EXERCISE INSTRUCTIONS »
Look below for the line containing "You are a computer-use agent. Screen"; from there, print each line exactly up to and including the line containing "Task: Turn off", and stop.

Content starts

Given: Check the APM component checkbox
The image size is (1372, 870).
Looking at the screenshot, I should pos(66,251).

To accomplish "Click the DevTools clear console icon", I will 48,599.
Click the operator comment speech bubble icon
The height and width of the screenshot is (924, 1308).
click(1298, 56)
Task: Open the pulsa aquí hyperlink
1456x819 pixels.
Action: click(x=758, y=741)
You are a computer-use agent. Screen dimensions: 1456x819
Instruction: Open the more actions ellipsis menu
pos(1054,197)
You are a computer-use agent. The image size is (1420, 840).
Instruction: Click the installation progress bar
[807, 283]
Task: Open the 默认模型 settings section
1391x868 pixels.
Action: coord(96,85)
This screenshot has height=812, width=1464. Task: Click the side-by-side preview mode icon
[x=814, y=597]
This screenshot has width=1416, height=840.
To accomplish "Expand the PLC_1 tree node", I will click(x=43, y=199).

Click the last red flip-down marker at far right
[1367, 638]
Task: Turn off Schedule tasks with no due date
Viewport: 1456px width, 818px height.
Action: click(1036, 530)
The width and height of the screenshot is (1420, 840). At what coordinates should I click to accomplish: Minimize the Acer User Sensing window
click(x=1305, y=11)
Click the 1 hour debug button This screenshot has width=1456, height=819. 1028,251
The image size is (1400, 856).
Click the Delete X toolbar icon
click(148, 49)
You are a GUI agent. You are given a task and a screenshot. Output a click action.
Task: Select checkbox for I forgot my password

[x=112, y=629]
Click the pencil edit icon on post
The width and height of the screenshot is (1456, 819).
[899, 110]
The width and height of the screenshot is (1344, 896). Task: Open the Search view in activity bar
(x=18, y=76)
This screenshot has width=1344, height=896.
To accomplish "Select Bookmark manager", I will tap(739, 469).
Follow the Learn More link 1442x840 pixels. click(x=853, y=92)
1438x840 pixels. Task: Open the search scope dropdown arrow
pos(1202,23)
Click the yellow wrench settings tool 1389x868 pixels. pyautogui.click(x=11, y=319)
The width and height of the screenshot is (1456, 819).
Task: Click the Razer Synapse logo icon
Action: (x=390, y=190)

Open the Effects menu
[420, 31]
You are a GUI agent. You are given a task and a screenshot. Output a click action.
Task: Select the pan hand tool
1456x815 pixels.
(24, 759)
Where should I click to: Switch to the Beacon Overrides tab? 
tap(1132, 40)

Content ends

SOLUTION TO THE PROBLEM »
You are a computer-use agent. Screen dimensions: 1456x819
Instruction: Open the more actions ellipsis menu
pos(1054,197)
You are a computer-use agent. The image size is (1420, 840).
Instruction: Click the installation progress bar
[807, 283]
Task: Open the 默认模型 settings section
1391x868 pixels.
Action: coord(96,85)
This screenshot has height=812, width=1464. Task: Click the side-by-side preview mode icon
[x=814, y=597]
This screenshot has width=1416, height=840.
To accomplish "Expand the PLC_1 tree node", I will click(x=43, y=199).

Click the last red flip-down marker at far right
[1367, 638]
Task: Turn off Schedule tasks with no due date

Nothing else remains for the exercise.